The South African Association of Local Governments (Salga) called on the shareholders of the municipal company to double the value of their investment by ensuring that on November 1 they take the window of opportunity to invest in their company in order to increase their amount and better their chances of improving the value they deserve.

It is their democratic right and civic duty to elect new leaders and influence service delivery where they live, as shareholders would when necessary in business.

This year’s election is taking place against a backdrop of dissatisfaction with service delivery and the way some political parties have abused their power during the local government’s five-year tenure. Additionally, a few eligible youth have ignored calls to register to vote and simply will not vote as a form of boycott – failing to see the importance of their democratic right to vote. It is sad.

Some pockets of excellence in parts of local government will be overshadowed by the voting taking place against the backdrop of declining overall voter turnout in 2019. A similar trend was seen in the November 2016 local elections.

Unlike in business, shareholders would not express their dissatisfaction by abstaining from voting as they would at a general meeting. They used the day to reward top performing directors or punish them for bringing the business down, after having had the opportunity and lifetime privilege to represent and defend the interests of the business.

We have a responsibility to teach citizens that, just like in business, shareholders meet annually to elect directors and approve their actions. Shareholders are citizens, communities and taxpayers. The Constitution gives them the power to review and renew the term and actions necessary to lead the government during a democratic term.

When the board of directors is appointed, it should ensure that returns on investments and equity are realized, returns on equity and returns on investment and continuously create stability for the company, so that these objectives are achieved in a sustainable manner.

The shareholders of the local collectivities of the company called the local collectivity oppose the investments (political parties and the general public) coming from the aforementioned shareholders such as the collectivities and political parties. They will leave everything and continue to queue while waiting for the moment to vote and elect councilors, like at a general meeting.

The shareholders, being the communities, expect returns on investment. The return is provided with quality services, their requests are dealt with promptly and the best opportunities available to them by the government of their choice.

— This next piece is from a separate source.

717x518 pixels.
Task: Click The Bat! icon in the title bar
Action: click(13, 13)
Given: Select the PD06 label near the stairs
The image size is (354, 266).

Local government is made up of a council, the administration and the community. What we have seen in many cases is that after the elections, the community will abdicate its role of shareholder for the duration of the term of the local government, only to be visible during protests. This goes against the spirit of participatory democracy where effective democracy requires the combination of council to work with the community.

While elected councilors make the ultimate decisions once elected to power, communities should be consulted as much as possible.

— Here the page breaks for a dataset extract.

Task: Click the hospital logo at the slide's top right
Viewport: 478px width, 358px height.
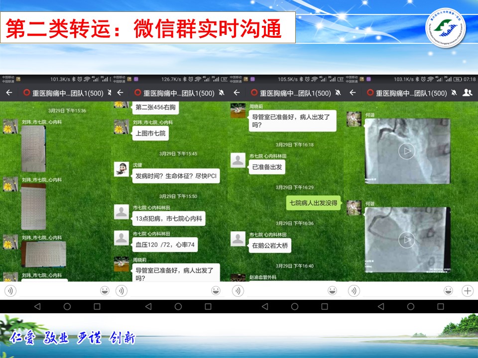Action: [445, 29]
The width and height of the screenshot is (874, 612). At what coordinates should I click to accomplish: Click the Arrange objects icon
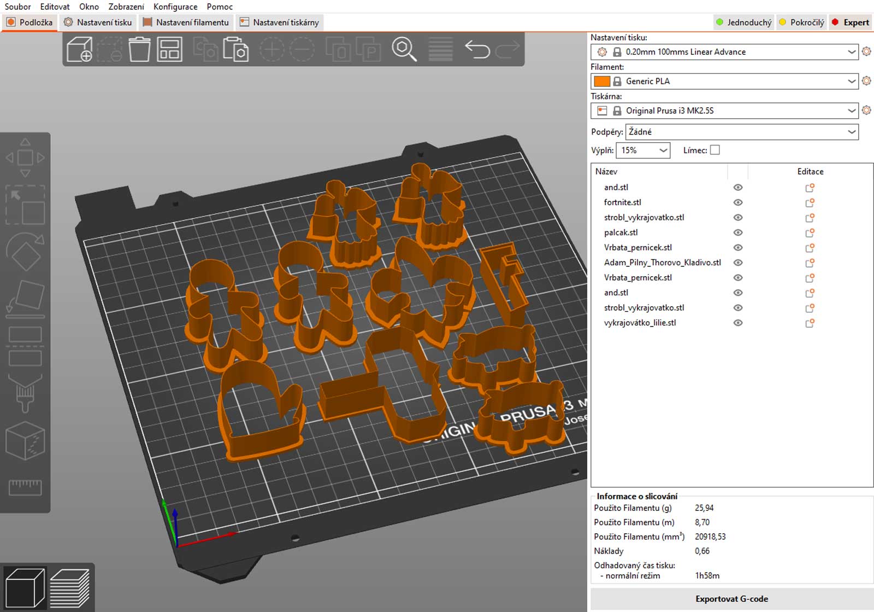pos(169,49)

Councilors should keep residents informed of decisions made by council and ensure that communities participate in local government decision-making through a variety of methods, including neighborhood committees, consultation meetings, calls for public comment on issues. issues and stakeholder meetings.

Salga has expressed concern that nearly 69% of counselors have only one registration or less. Shareholders, as voters, in this case, should advocate for a multi-pronged strategy that recognizes leadership skills, political leadership, and perhaps some degree of academic qualifications.

Communities and political parties must take into account the caliber of councilors.

* Chairman of Bheki Stofile’s South African Local Government Association Working Group for Governance and Councilor Empowerment.

** The opinions expressed here may not be those of the IOL.